A est del blue c’era una casa, costruita su di una spiaggia deserta. L’unico rumore che si sentiva era quello delle onde che stancamente abbracciavano gli scogli. I gabbiani volavano in lontananza e disegnavano nel cielo mute figure geometriche, seguivano le correnti irregolari si divertivano a rimanere a mezz’aria, in stallo.
I piedi erano nella sabbia calda, i granelli sfregavano tra le dita e s’infilavano sotto le unghie. Le cosce bianche si erano arrossate dopo il primo pomeriggio di sole, anche le guance erano diventate rosee e pizzicavano un po’.

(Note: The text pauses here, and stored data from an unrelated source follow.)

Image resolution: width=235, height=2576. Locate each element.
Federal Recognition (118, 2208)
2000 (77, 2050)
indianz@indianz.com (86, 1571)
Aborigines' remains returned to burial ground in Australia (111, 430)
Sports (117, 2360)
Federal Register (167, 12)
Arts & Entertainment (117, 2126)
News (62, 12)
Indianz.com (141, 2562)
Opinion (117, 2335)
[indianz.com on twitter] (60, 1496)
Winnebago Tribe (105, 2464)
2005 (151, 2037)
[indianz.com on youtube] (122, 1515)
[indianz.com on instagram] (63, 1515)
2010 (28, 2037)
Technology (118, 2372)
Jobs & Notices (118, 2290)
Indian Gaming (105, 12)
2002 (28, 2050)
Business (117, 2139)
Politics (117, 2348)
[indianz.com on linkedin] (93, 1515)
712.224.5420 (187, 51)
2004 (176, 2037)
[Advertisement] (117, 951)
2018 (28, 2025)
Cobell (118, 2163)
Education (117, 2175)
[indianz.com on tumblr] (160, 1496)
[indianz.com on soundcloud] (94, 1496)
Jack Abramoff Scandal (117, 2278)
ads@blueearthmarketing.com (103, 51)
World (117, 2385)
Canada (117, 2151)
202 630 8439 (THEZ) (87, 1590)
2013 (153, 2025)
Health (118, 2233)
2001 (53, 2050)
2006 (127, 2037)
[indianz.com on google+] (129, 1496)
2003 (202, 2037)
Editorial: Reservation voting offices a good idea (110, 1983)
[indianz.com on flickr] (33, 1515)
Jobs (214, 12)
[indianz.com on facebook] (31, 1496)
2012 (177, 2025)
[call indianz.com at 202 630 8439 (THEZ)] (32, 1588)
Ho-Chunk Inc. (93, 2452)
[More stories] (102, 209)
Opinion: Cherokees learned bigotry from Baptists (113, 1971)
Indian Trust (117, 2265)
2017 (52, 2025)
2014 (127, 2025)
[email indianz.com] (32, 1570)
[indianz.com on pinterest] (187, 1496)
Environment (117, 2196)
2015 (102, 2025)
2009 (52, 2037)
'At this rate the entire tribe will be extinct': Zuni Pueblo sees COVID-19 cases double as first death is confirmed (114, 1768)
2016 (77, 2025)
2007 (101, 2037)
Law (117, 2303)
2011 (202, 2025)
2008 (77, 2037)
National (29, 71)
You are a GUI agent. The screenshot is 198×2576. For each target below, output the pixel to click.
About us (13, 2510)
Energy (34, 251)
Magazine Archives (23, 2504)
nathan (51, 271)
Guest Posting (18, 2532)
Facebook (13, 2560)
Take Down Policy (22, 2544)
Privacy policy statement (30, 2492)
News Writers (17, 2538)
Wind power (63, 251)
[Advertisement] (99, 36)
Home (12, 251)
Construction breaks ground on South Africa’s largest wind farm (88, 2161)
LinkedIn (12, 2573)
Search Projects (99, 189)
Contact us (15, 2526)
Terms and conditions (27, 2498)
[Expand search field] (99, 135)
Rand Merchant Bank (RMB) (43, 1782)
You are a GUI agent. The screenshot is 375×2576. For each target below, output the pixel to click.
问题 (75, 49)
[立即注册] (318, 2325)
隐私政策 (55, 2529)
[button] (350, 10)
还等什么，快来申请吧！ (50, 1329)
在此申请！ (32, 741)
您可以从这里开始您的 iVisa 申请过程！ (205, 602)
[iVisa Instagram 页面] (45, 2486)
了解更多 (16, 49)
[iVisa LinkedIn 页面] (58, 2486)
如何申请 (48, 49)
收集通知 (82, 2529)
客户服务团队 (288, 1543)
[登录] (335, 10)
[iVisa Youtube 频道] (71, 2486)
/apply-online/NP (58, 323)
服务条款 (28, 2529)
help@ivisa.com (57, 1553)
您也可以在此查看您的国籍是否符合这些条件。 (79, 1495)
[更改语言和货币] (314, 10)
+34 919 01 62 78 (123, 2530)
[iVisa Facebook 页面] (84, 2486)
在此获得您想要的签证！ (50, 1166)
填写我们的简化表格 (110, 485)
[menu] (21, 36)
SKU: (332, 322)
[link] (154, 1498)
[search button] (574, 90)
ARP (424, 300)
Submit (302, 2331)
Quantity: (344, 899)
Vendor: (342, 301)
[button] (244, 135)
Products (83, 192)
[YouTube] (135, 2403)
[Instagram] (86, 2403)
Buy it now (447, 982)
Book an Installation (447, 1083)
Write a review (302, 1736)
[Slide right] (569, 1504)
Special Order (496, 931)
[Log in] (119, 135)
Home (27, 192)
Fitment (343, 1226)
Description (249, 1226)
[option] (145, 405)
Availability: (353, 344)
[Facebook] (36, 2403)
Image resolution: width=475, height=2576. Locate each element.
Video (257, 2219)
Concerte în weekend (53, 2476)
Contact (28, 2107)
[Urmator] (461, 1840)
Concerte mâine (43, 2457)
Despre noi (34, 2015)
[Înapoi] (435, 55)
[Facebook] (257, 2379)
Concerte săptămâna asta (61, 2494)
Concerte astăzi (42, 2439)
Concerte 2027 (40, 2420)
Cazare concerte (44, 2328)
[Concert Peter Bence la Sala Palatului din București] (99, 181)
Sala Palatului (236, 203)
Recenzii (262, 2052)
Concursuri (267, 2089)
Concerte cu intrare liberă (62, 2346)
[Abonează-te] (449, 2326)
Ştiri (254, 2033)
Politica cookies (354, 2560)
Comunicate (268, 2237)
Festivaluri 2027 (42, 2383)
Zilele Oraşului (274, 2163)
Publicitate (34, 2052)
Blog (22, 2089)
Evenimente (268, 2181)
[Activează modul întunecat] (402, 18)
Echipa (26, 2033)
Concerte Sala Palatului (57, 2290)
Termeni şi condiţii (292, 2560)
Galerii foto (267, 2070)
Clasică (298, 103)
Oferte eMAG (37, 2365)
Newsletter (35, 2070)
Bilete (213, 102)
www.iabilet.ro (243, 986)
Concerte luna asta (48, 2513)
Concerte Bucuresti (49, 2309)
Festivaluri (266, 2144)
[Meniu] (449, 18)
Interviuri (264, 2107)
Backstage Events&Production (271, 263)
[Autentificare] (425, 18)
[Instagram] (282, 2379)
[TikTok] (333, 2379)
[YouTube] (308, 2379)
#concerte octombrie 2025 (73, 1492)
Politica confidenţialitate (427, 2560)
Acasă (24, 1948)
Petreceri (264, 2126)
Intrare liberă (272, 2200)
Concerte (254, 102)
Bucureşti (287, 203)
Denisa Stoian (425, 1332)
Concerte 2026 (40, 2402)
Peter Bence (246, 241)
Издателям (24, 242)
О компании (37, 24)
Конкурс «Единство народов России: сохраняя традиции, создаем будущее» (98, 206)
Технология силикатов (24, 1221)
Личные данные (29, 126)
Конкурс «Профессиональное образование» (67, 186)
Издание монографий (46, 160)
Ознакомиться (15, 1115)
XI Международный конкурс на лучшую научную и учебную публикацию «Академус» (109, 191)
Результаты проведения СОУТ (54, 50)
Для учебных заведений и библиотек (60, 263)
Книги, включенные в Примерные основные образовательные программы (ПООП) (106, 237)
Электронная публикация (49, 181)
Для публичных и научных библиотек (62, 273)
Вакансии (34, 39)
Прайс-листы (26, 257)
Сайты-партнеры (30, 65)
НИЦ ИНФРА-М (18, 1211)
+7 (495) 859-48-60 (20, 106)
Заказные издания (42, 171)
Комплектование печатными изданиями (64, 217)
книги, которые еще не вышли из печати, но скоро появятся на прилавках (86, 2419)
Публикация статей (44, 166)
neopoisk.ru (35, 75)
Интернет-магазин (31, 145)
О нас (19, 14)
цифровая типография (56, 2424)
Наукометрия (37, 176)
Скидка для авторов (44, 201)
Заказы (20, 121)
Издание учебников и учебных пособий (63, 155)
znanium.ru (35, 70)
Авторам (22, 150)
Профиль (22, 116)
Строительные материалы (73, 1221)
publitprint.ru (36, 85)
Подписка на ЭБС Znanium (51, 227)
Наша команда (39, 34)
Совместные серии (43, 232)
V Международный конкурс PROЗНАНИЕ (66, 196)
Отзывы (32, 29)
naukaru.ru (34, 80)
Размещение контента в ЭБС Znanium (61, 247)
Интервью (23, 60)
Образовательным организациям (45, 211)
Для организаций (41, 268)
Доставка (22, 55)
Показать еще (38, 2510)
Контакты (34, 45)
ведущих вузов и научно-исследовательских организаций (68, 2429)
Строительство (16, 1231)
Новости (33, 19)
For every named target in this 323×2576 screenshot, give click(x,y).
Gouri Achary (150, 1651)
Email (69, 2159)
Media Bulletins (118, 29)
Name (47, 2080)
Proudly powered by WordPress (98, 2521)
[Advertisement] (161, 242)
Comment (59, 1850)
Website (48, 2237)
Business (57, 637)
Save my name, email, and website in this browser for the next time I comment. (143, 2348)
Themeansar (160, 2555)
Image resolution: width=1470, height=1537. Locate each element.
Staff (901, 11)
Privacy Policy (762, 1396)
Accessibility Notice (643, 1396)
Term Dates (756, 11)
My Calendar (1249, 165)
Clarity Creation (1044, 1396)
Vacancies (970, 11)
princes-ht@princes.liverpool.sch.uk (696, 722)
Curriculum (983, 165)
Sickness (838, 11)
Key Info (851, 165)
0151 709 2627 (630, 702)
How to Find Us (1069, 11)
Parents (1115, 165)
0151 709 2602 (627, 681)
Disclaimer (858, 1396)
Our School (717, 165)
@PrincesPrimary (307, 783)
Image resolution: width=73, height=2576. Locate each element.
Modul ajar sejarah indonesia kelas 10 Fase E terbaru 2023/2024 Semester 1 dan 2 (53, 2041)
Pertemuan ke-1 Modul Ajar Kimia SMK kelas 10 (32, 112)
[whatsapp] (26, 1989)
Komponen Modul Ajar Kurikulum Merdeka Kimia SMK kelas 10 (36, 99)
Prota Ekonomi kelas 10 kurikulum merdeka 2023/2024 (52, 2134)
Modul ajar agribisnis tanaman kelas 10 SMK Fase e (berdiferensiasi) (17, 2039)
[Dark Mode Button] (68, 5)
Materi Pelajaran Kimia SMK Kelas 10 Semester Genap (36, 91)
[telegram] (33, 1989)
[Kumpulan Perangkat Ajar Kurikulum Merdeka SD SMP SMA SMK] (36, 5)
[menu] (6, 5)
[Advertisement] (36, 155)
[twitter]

Pensavo al motivo che mi aveva portato lì, a est del blue. Sorridevo immaginandomi percorsi paralleli, ragionavo su quello che sarebbe stato se non fossi venuta, se avessi risposto al telefono, se avessi aperto la porta, se mi fossi fermata.
Invece seguii il richiamo del blu. Lasciai tutto e corsi su questa spiaggia, di fronte all’oceano, all’imbrunire, senza ascoltare alcun consiglio, senza ragionare e poi pentirmi. Ricevetti quest’invito e scelsi di accettare. Fui a est, in un posto nel quale nessuno voleva venire, in un luogo che per quell’attimo fu solo mio. In un momento nel quale si osserva ciò che si ha attorno, senza filtri, senza parole. Privi di pensieri si socchiudono gli occhi e si respira a pieni polmoni. Immaginando il blu, inalandolo fino a che raggiunge il cuore e prende le tonalità del viola.
Appoggiando le mani sul volto per nascondere un sorriso che, per oggi, non fu visto da alcuno.